The Third-Degree Murder
Third-degree murder is only defined in the laws of three US states; Florida, Pennsylvania, and Minnesota. Depending on the state, third-degree murder can be characterized as non-violent felony murder, or depraved heart murder, as the second-degree murder is characterized in other states. In Pennsylvania, in particular, third-degree murder is characterized by the principle of an accomplice in the perpetration of a felony. Moreover, the Pennsylvania law includes drug delivery resulting in death as a form of third-degree murder. Third-degree murder can also be defined as a negligent homicide and usually includes less serious sentencing options for the defendant.

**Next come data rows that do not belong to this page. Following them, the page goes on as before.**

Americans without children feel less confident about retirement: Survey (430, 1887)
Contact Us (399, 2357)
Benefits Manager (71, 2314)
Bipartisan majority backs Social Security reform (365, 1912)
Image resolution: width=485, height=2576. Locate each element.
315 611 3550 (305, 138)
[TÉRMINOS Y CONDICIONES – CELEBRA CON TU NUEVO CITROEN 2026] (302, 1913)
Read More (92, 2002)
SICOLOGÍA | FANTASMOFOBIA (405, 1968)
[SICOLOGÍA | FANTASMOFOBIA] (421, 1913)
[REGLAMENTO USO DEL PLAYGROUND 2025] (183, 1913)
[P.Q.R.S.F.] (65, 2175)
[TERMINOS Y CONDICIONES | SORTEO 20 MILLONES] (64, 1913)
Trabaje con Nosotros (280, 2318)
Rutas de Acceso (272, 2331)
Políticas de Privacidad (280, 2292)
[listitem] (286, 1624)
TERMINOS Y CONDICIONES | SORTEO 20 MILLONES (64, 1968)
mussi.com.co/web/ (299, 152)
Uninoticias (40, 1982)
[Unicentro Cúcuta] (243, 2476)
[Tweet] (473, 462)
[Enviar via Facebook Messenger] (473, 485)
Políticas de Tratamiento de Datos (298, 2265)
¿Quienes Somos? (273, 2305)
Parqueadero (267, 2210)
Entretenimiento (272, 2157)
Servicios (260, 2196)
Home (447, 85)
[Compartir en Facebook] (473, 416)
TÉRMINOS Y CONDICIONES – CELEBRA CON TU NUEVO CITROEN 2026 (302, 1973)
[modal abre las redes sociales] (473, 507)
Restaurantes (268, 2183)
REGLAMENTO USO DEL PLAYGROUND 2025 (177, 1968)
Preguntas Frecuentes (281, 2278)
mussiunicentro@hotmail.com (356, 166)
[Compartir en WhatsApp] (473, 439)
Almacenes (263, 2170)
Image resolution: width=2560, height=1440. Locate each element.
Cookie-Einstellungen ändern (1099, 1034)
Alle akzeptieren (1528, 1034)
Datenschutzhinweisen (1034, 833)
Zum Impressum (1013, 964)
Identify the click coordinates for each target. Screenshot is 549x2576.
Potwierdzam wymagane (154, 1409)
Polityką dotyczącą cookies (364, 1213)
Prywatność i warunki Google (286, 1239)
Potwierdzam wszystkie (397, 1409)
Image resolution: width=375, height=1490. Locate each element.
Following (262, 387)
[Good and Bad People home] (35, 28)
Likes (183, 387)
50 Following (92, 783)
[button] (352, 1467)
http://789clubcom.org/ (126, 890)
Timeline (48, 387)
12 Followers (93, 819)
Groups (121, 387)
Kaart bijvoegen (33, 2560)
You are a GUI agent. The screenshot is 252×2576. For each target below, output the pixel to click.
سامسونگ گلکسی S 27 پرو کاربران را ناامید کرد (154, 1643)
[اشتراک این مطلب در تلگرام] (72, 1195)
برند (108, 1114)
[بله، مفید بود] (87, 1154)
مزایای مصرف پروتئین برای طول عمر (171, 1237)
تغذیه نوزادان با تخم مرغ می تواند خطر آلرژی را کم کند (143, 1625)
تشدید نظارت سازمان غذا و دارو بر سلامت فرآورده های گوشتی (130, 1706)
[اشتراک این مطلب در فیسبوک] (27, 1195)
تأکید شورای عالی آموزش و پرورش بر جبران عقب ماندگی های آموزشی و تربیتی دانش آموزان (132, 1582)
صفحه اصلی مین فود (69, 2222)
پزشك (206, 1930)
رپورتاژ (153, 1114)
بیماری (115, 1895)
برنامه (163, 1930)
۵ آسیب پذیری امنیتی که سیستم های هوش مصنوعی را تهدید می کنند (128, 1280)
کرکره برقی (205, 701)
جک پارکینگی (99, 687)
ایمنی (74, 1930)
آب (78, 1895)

The jurisdiction regarding a murder can vary from state to state, and the laws can be applied differently. However, the degrees of murder are clearly defined throughout the country. In some states, however, forms of manslaughter and killing of a fetus are also criminalized as some degrees of murder. In every state, first-degree murder is the most serious one and carries the harshest penalties. Second-degree murder is still more serious than manslaughter but considered less serious than the first-degree murder. Third-degree murder charges are only applicable in certain states, as mentioned before, so the seriousness of the penalty varies between these three states and the way they handle the law.